В отличие от мобильной связи, телевидение в Змеиный мох добралось, но у Олега не было телевизора. Поэтому куранты для нас били по радио. Шампанское бахнуло на водку парадоксально – подорвались и пошли к речке с ракетницами. Ну как же без фейерверка-то?
Все это я помнил. Зеленая – «все в порядке» или «открыть огонь». Красная – SOS или «прекратить огонь». Красная и зеленая – «нужна жрачка и патроны». Много зеленых сразу – «вы че, пидоры, охренели палить, здесь свои!»
Когда все отстреляли, я нагнулся за упавшей перчаткой и выронил из кармана телефон. Поднял, включил дисплей, чтобы посмотреть, сколько времени, и вдруг увидел три палочки связи.
Да ладно, не может быть! Дед Мороз пробегал мимо?
Быстро написал сообщение матери, а потом набил коротенький поздравок, прицепил сделанную днем фотографию церквушки и отправил всем контактам оптом. Уже хотел идти за мужиками, которые двинули обратно, и тут телефон пискнул.
«Спасибо, Женя. И тебя с Новым годом!»
«Соседка снизу»? Оля? Серьезно?
Ну да, всем контактам – значит, и ей. Только обычно на рассылки мало кто отвечает. Редко когда прилетит «спасибо, и тебя тоже».
Вот и прилетело.
Я стоял и улыбался, как дурачок. Потом спохватился и хотел написать что-то уже персонально ей, но связь исчезла так же внезапно, как и появилась.
- Жек, ты чего там, Снегурочку поймал и трахнул? – ехидно спросил Витька, когда я вошел в дом.
- С хера ли?
- Лыбишься, как мой пес после хорошей е…ли, - поддержал Пашка.
Я отправил обоих в известную перуанскую деревню, налил стопку, закусил шашлыком. Улыба никак не желала уходить.
Снегурочка…
Оля…
***
По идее, я давно должен был выпасть крупными хлопьями, потому что выпили в разы больше, чем я один в ночь с субботы на воскресенье. Может, дело было в качестве бухла, может, в закуске и компании, а скорее, в настрое – когда тебе беспричинно хорошо. Вот тогда не берет. То есть берет, но не переходя за грань, за которой ждет тяжелый бодун с ненавистью ко всему сущему.
Самое интересное, я не понимал, с чего вдруг меня так обрадовали эти несколько слов от Ольги. Я их не ждал и вообще о ней не думал. Да и в целом это ничего не значило. Если бы отправлял поздравляшки не рассылкой, ей бы писать точно не стал. Получилось случайно.

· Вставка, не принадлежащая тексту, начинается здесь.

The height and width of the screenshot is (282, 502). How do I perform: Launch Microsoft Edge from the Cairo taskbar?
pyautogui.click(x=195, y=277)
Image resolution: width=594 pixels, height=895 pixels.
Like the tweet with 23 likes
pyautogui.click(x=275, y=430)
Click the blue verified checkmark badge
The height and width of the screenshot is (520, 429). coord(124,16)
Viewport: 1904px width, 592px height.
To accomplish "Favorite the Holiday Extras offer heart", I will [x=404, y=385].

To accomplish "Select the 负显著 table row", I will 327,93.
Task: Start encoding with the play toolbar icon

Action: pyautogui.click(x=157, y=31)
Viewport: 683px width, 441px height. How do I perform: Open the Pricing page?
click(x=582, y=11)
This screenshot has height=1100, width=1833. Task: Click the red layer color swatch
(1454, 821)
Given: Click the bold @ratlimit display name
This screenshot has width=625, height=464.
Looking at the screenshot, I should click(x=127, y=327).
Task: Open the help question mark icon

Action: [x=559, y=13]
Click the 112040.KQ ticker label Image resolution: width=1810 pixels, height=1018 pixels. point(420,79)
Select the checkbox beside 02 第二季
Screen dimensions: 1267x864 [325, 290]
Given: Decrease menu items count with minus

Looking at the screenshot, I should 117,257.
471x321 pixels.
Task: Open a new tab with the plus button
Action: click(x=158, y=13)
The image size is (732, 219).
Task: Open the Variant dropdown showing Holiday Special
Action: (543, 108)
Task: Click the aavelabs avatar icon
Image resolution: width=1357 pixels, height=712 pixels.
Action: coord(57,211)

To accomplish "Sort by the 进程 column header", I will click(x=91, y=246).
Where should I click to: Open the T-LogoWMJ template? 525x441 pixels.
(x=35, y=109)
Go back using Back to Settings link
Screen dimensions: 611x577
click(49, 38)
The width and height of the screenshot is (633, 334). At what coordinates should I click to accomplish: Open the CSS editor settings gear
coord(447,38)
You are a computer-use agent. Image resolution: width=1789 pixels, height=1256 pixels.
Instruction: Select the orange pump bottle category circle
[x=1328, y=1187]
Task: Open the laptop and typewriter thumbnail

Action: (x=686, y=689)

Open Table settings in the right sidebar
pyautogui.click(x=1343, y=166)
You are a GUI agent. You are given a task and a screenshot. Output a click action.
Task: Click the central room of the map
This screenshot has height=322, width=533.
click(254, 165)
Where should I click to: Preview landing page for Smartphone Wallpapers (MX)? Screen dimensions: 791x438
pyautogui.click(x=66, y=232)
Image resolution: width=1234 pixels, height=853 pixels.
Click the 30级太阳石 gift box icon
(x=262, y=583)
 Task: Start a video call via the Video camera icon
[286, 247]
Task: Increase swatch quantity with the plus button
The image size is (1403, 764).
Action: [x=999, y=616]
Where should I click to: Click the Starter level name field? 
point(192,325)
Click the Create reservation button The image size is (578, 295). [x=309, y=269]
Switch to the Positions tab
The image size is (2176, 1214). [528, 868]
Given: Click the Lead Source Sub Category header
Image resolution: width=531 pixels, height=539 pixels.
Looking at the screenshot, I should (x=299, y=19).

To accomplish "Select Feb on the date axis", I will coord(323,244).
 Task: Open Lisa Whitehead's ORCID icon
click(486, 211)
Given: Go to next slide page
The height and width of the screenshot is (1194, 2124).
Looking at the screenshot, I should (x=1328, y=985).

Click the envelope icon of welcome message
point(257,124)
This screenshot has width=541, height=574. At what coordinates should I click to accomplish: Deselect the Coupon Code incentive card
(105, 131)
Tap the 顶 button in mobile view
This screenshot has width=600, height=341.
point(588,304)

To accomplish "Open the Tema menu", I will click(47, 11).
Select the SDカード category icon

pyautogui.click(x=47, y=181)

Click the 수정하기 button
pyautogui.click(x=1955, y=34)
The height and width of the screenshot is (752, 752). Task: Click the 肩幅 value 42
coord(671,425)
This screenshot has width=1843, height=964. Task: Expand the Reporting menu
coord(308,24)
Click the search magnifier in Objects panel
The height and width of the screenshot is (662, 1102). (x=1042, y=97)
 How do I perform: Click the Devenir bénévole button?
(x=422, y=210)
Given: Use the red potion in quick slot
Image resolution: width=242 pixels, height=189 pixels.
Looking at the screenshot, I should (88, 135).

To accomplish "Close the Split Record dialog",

А она ответила наверняка из вежливости и тут же забыла. Ей есть о ком думать.
Но ощущение кайфа не проходило. Не острого, когда рвет в клочья, а легкого, мягкого, как теплая ванна с мороза. Нет, я словно сам растекся теплой лужей. Все слышал, все видел, о чем-то говорил, но был где-то далеко. И это, разумеется, не осталось незамеченным.
- Не, Жек, вот реально, что происходит? – снова пристал Витька, помахав у меня перед носом рукой. – Ты когда бухой, наоборот, гиперактивный, а тут какая-то плесень радиоактивная. Сопливо-радостная.
- Да он уже месяца два смурняком, - выдал меня Пашка. – Причем по нарастающей. А тут оставили на пять минут одного – и пожалуйста, хмылится, как дурачок. Или тебе Лизка написала? «Вернись, жду, раздвинув ноги»?
- Написала… но не Лизка.
Все-таки водяра с шампаном бахнула по мозгам и развязала язык, но я тут же спохватился и завязал его обратно на узелок. Как ни пытали, больше ничего не сказал. Дурачок так дурачок. Вместо этого рассказал, как отмечал Новый год в Сирии на передвижной «Гармошке». Как? А никак. Пырился в планшет весом под семь кило и матерился, потому что кончились глазные увлажняющие капли.